→ **Exercise prompt**: Search the data for "will". Return each matching line.

→ **Data in this exercise**:

★ ★ ★ ★ ★ ★ ★

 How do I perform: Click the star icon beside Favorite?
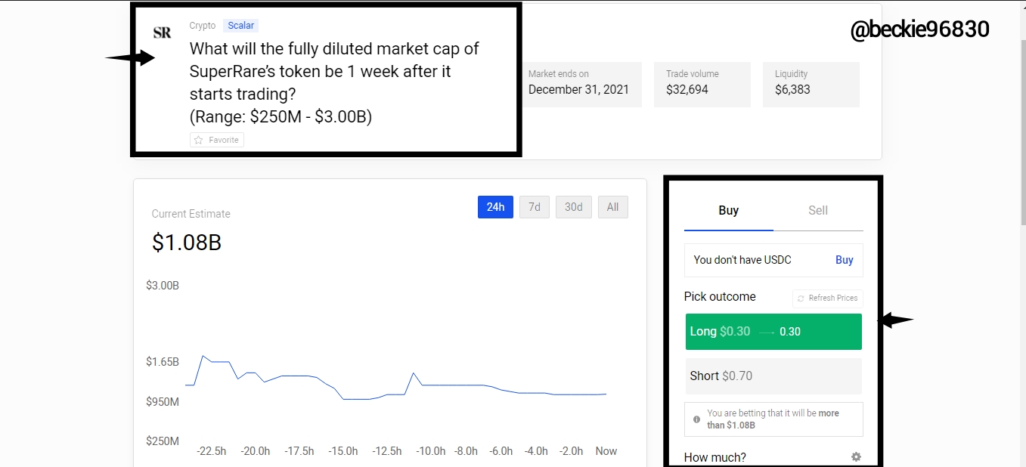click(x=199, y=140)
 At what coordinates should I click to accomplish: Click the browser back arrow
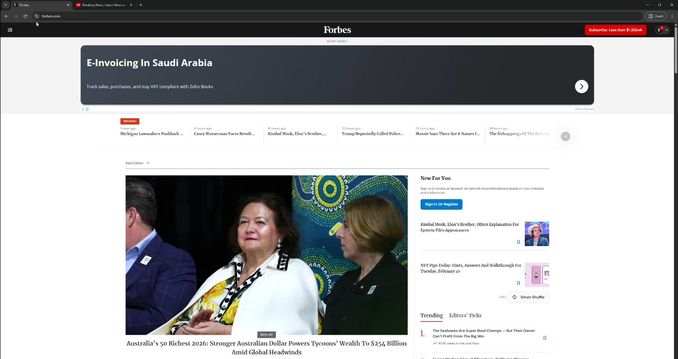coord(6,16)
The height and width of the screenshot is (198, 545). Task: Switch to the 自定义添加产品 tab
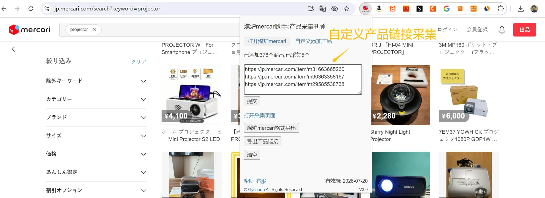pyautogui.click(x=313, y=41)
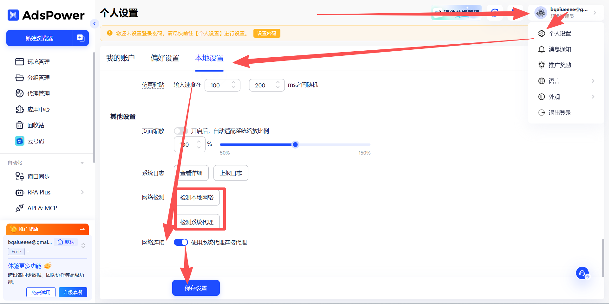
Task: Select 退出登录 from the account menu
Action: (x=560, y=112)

★ ★ ★ ★ ★ ★ ★

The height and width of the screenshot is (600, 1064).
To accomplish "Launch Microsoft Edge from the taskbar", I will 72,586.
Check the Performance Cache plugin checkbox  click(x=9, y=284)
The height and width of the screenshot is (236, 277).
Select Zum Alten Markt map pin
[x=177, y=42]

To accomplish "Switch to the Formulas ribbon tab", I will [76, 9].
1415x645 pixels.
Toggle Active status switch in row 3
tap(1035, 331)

★ ★ ★ ★ ★ ★ ★

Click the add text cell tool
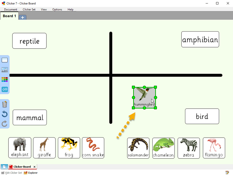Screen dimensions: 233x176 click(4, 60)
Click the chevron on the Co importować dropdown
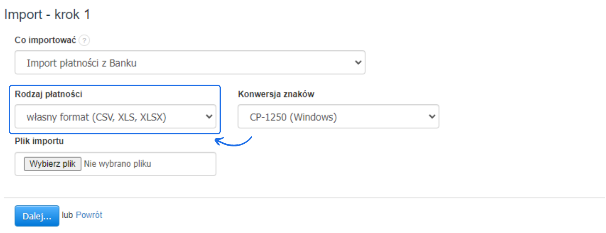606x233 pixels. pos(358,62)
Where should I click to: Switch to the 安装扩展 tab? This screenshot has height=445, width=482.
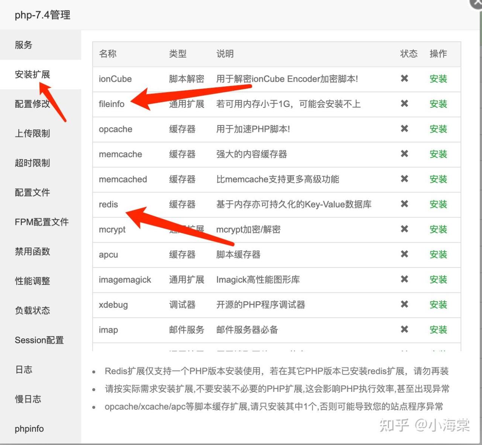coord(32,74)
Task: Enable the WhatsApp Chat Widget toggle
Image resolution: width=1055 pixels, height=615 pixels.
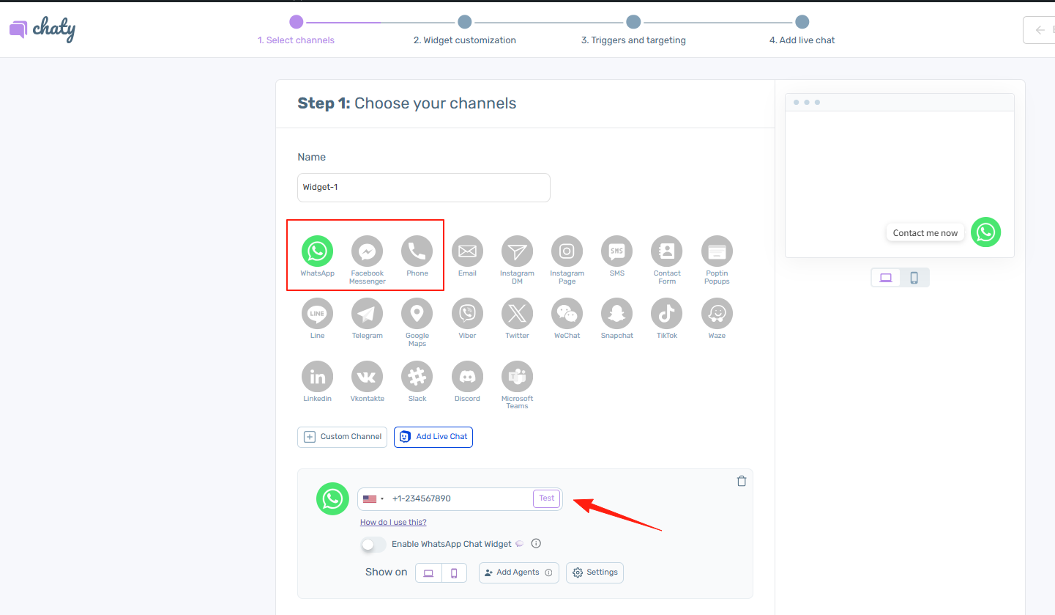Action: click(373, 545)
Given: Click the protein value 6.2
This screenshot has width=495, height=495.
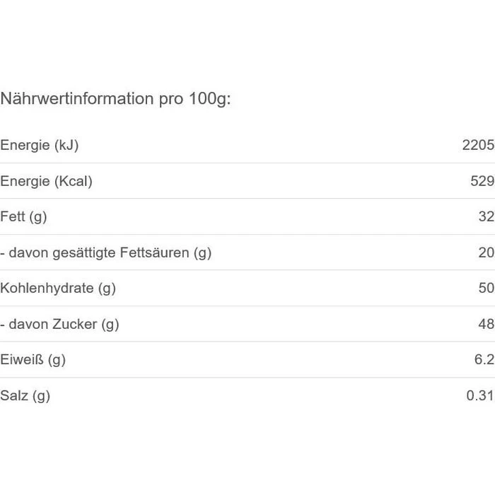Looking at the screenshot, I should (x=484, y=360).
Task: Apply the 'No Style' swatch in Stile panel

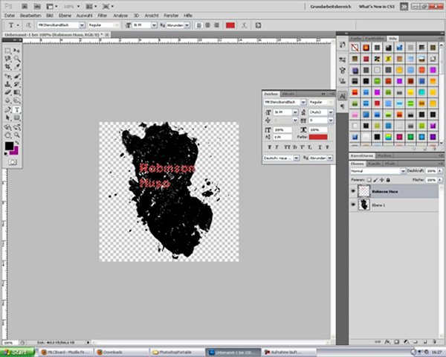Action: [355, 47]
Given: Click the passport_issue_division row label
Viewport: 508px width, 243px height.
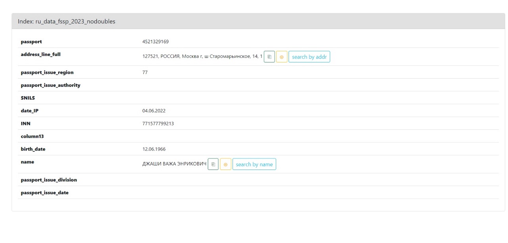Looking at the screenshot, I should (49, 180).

★ ★ ★ ★ ★ ★ ★

→ **Written solution**:
To accomplish "Launch Microsoft Edge from the taskbar", I will 72,586.
To accomplish "Switch to the Formulas ribbon tab", I will [76, 9].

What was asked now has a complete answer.